2L’implantation de la justice pénale comme socle de la justice occidentale n’a laissé que peu de marges de manœuvre pour des altérités. Néanmoins, les conflits armés bouleversent les structures sociales, économiques et politiques et peuvent ainsi permettre l’émergence de conceptualisations et de significations nouvelles de la justice (Gready, 2005). Ces périodes sont, en effet, propices à une nouvelle conceptualisation de la justice et à une remise en question des pratiques traditionnelles de celle-ci. En fait, pour certains, les sociétés post-conflit vivent une opportunité unique de déterminer quel type de système de justice doit être mis en place, de s’assurer que seuls les bons éléments de celui-ci soient implantés ainsi que d’installer des mécanismes qui veillent à sa bonne utilisation (Hohe, 2003). Le débat se centre alors sur la place que le droit pénal occidental et la régulation coutumière doivent avoir dans les modes de réaction sociale (Mary, 2006).

3En vue de poursuivre la réflexion sur la justice en période de reconstruction, nous avons réalisé une recherche qualitative visant à explorer l’hypothèse que les pays en transition sont confrontés à des changements et des bouleversements permettant un questionnement de la justice pénale comme mécanisme de règlement de problèmes sociaux et une ouverture à l’implantation ou l’incorporation d’alternatives au pénal.

4Dans cet article, nous expliciterons dans un premier temps le contexte et la méthodologie de la recherche réalisée. Par la suite, nous présenterons brièvement les débats de la littérature autour de la question de la justice « transitionnelle » et l’actualisation de ces débats en République Démocratique du Congo (ci-après RDC). Nous analyserons, dans la troisième partie, nos résultats de recherche sur l’État de la justice en RDC : les critiques formulées à l’encontre de la justice, les alternatives développées ainsi que les pratiques des acteurs. En conclusion, nous reviendrons sur notre question de départ : la période de transition en RDC a-t-elle engendré un questionnement ou un renforcement du pénal ? Nous mettrons ainsi en évidence, sur la base de résultats empiriques, que le débat autour de la gestion des crimes de guerre et des crimes ordinaires en période de transition a finalement donné lieu à un renforcement du pénal. Les propos recueillis nous permettront de voir comment, en dépit des alternatives développées par la population, la pression pour la reconnaissance en tant que démocratie et pour l’obtention de l’aide internationale implique, de façon plus ou moins explicite, l’adoption d’une justice pénale ou tout au moins la mise en forme et l’institutionnalisation pénale des alternatives envisagées dans la gestion des conflits criminalisables.

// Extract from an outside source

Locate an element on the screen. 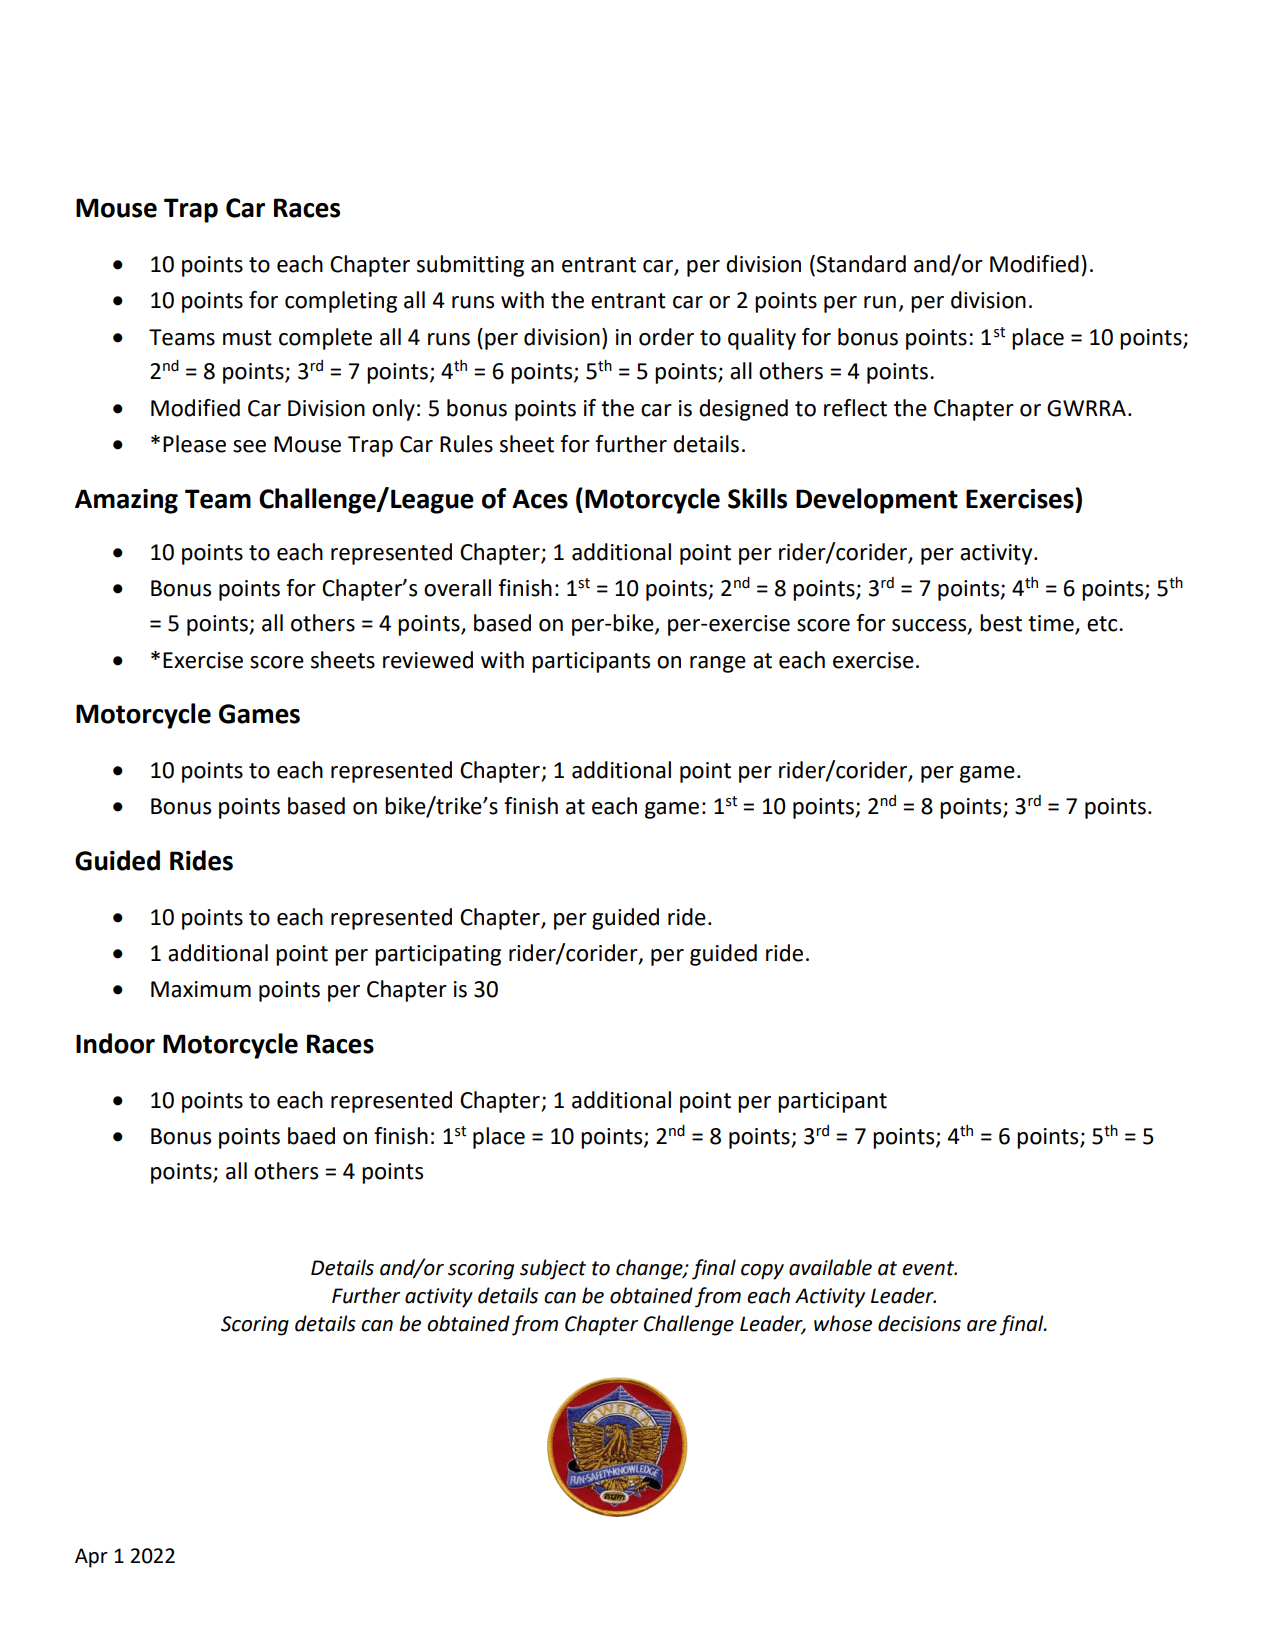 The height and width of the screenshot is (1644, 1270). Standard is located at coordinates (861, 264).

Une recherche en République Démocratique du Congo

5La République Démocratique du Congo est un cas particulièrement intéressant pour traiter de la question du développement de la justice pénale et de ses alternatives suite à un conflit armé. Lors de la colonisation belge, la justice pénale fut instaurée comme mécanisme de règlement des problèmes sociaux en mettant de côté et rendant illégitimes des mécanismes alternatifs de résolution de conflits. La justice pénale était en fait un outil du colonisateur qui fut maintenu après l’indépendance comme outil de l’État. Jusqu’à récemment, la RDC n’avait pas véritablement connu de période démocratique. Ce pays a vécu sous la dictature de Mobutu pendant trente-deux ans pour être par la suite engouffré dans deux guerres civiles qui ont provoqué la mort de millions de personnes, produit des millions de réfugiés et de déplacés ainsi que donné lieu à d’incalculables violations des droits humains, crimes de guerre et crimes contre l’humanité.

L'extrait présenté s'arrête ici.